Clinical Review

Decision Making in Venous Thromboembolism


 

References

Rivaroxaban, a TSOAC that targets factor Xa, has also shown efficacy in preventing VTE after knee or hip surgery. The RE-CORD 1-4 studies all focused on the use of rivaroxaban in comparison to enoxaparin and found that rivaroxaban 10 mg once daily was superior to enoxaparin 40 mg once daily in prevention of VTE in total knee and total hip arthroplasty [136–138].Meta-analysis of multiple rivaroxaban VTE prophylaxis trials also demonstrated that rivaroxaban significantly lowered the risk of VTE in these surgical patients in comparison to the use of enoxaparin [139].Prophylactic use of rivaroxaban was also studied in acutely ill hospitalized patients in the MAGELLAN trial. Rivaroxaban 10 mg daily for 35 days was compared to enoxaparin 40 mg daily for 10 days followed by placebo and was found to be noninferior to enoxaparin in reduction of VTE risk at day 10 and superior to placebo at day 35 [140].However, the rate of bleeding, although low in both arms, was higher in the rivaroxaban arm.

Rivaroxaban has been studied in randomized clinical trials for acute treatment of DVT and PE and for extended prophylaxis for recurrent VTE (EINSTEIN-DVT, EINSTEIN-PE and EINSTEIN-Extension, respectively). The treatment strategy for use of rivaroxaban differed from that of dabigatran (in the RE-COVER trial), as rivaroxaban was used upfront as initial anticoagulation rather than after an initial period of parenteral therapy with LMWH or UFH. In both the DVT and PE trials, rivaroxaban was noninferior to standard treatment with enoxaparin followed by warfarin therapy, with no significant difference in major bleeding at 6 months of treatment [141,142].The extension trial also demonstrated that use of rivaroxaban in comparison to placebo for an additional 6 or 12 months after standard therapy was associated with significantly fewer recurrent VTE [141]. These studies led to FDA approval for rivaroxaban for primary prevention of VTE in patients undergoing elective total hip or knee repair surgery, for treatment of acute DVT or PE, and for extended prophylaxis in patients following initial treatment.
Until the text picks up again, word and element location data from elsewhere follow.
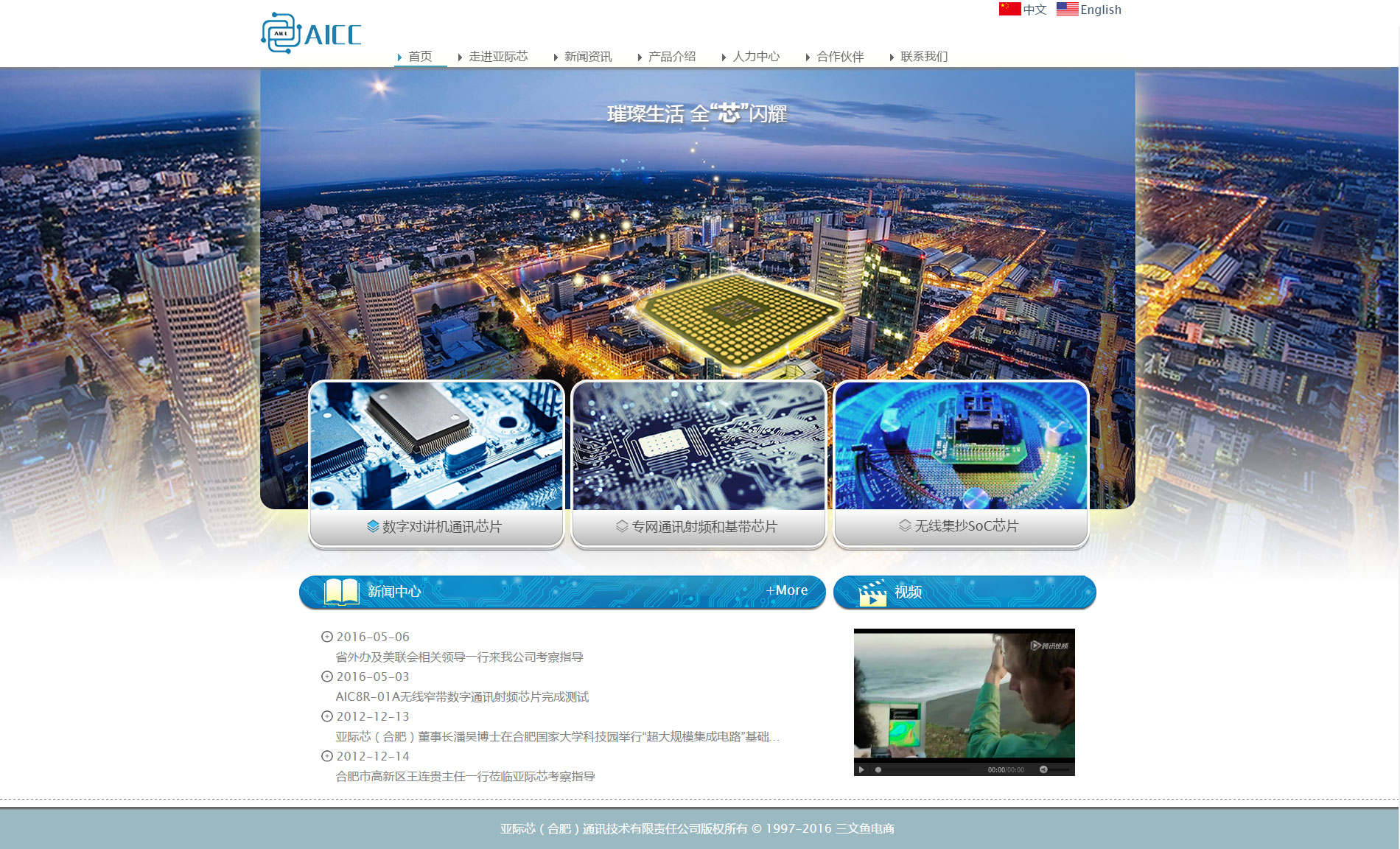This screenshot has width=1400, height=849.
Task: Expand the 2016-05-03 news entry circle icon
Action: coord(327,677)
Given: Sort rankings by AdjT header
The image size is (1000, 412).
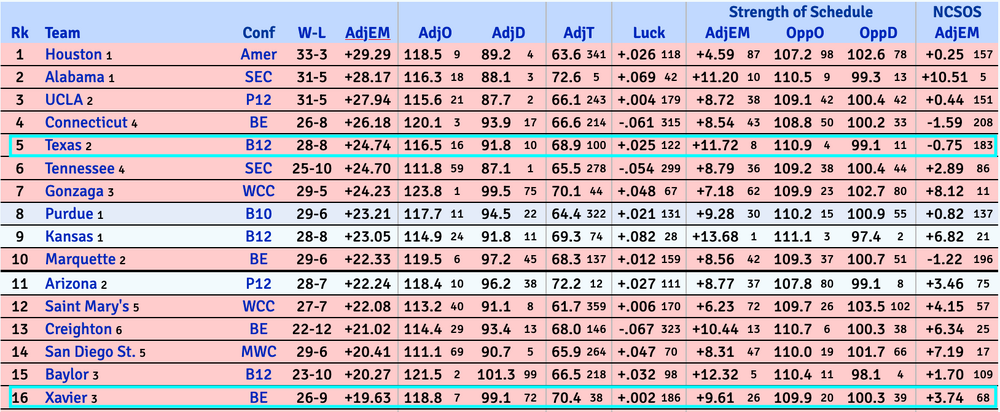Looking at the screenshot, I should 577,32.
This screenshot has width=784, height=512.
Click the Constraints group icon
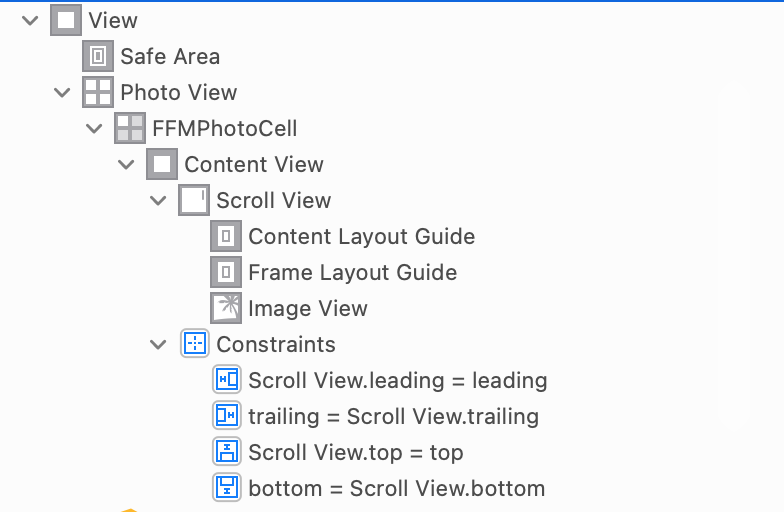click(194, 344)
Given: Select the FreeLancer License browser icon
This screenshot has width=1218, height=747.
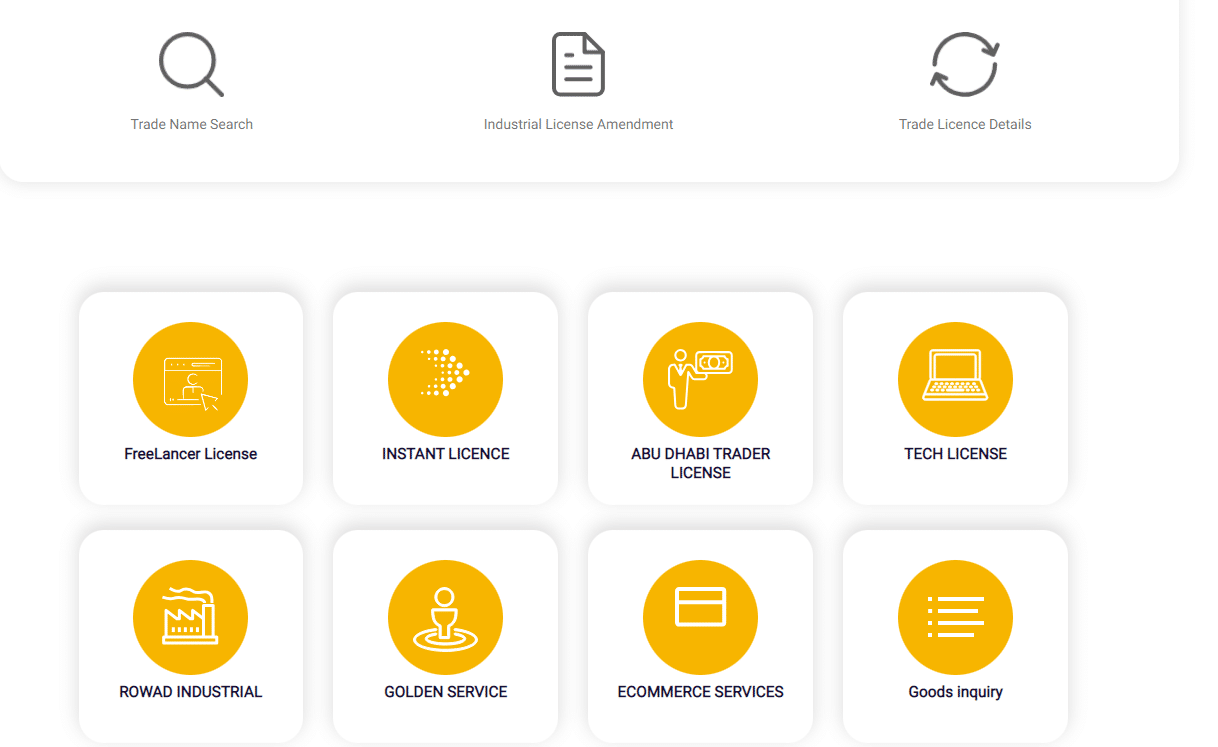Looking at the screenshot, I should (x=190, y=379).
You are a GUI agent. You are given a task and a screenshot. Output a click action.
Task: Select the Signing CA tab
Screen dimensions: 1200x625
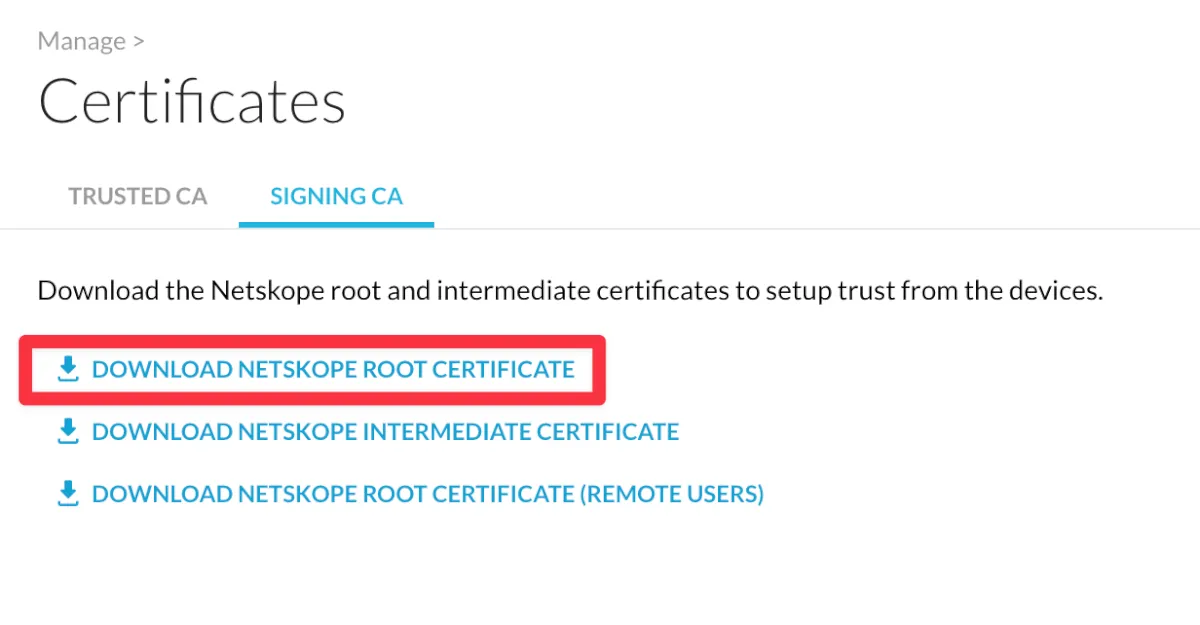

The anti-factor Xa TSOAC apixaban has been studied in similar fashion as rivaroxaban. In the AMPLIFY study, apixaban was given at a dose of 10 mg twice daily for 7 days followed by 5 mg twice daily for 6 months (as monotherapy, without initial parenteral agent) and compared to enoxaparin followed by warfarin for treatment of acute VTE. Apixaban was as effective as warfarin in terms of recurrent symptomatic VTE or VTE-related death, and was associated with significantly fewer bleeding events [143].Extended-duration apixaban given at treatment dose (5 mg twice daily) or at prophylactic dose (2.5 mg twice daily) for 12 months after completion of treatment-dose apixaban for VTE demonstrated superiority to placebo for extended prophylaxis in AMPLIFY-EXT, and there was no increase in major bleeding compared to placebo [144].Apixaban was recently approved by the FDA for both treatment and secondary prophylaxis of VTE.

More recently, a third anti-factor Xa TSOAC edoxaban demonstrated noninferiority to warfarin in prevention of recurrent symptomatic VTE when administered to patients with DVT or PE at 60 mg once daily for 3 to 12 months [145].Edoxaban also led to significantly less bleeding than warfarin. Edoxaban was recently approved by the FDA for treatment of VTE.